Для Григория исповедание Марии Богородицей является одним из незыблемых постулатов Символа веры, как и исповедание того, что целью рождения Христа от Девы является обожение человека:
Веруй, что Сын Божий — предвечное Слово, рожден от Отца вневременно и бесплотно, и Он же в последние дни родился ради тебя и Сыном Человеческим, произошедшим от Девы Марии, неизреченно и нескверно, — ибо нет никакой скверны, где Бог и откуда спасение, — что Он всецелый Человек, Он же и Бог, ради всего страждущего человека, дабы всему тебе даровать спасение, разрушив всякое осуждение греха, бесстрастный по Божеству, страждущий по воспринятому человечеству, настолько же для тебя человек, насколько ты через Него делаешься богом[321].

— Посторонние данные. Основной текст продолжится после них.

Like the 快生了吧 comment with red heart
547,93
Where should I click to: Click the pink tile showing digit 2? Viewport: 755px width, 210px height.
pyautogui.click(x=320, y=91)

Рождение Бога от Девы, по словам Григория, является тайной, недоступной человеческому уму:
Когда же человек оказался поражен древом познания,
и зависть напала на все наше естество,
как удобоуловимое и подвергшееся осуждению,
тогда, чтобы низложить превозношение зависти
и воссоздать поврежденный образ,
Божие Слово рождается для нас, ибо в чистой Деве
зачинается и происходит на свет Бог,
всецелый Бог и Человек, спасающий всецелого меня,
Сын, и умосозерцаемый и видимый…
Что значит рождение Бога от Девы?
Как сошлись воедино далекие естества?
Это тайна; но как представляется мне,
малым умом измеряющему то, что превыше ума,
очистительный Дух сошел на Деву,
а Слово Само Себе создало в Ней человека…[322]
Выражение «всецелый Бог и Человек, спасающий всецелого меня» следует понимать в контексте полемики Григория с ересью Аполлинария. Этот лаодикийский пресвитер учил, что у Христа было человеческое тело, а вместо ума и души было Слово Божие. Таким способом он пытался объяснить соединение во Христе божественной и человеческой природ. Однако, отрицая наличие человеческой души и ума в воплощенном Слове, Аполлинарий отрицал полноту человеческой природы во Христе. От зоркого богословского взора Григория это не укрылось, и он в учении Аполлинария диагностировал опасное уклонение от учения об обожении всецелого человека воплотившимся Богом: если не весь человек воспринят, то «не весь и спасен, хотя весь пал и осужден за преслушание Первозданного»[323]. Нарушив заповедь Божию в раю, человек пал прежде всего умом, и именно ум как образ Божий оказался в нем поврежденным; следовательно, ум падшего человека в наибольшей степени нуждается в исцелении. По Аполлинарию же, спасена только «половина» человека, только тело[324].
Одной из тем, к которой Григорий неоднократно возвращался, была тема девства. Как мы уже говорили в связи с Киприаном Карфагенским, защита девства была необходима для ранней Церкви, поскольку девство было явлением новым для языческого мира: идея девства как добровольного воздержания от супружества требовала специальной апологии. Многие отцы и апологеты ранней Церкви восхваляли девство, в том числе Климент Римский, Игнатий Богоносец, Афинагор Афинский, Ориген, Климент Александрийский, Тертуллиан, Мефодий Патарский. Однако совсем не всегда, говоря о девстве, раннехристианские авторы упоминали Деву Марию.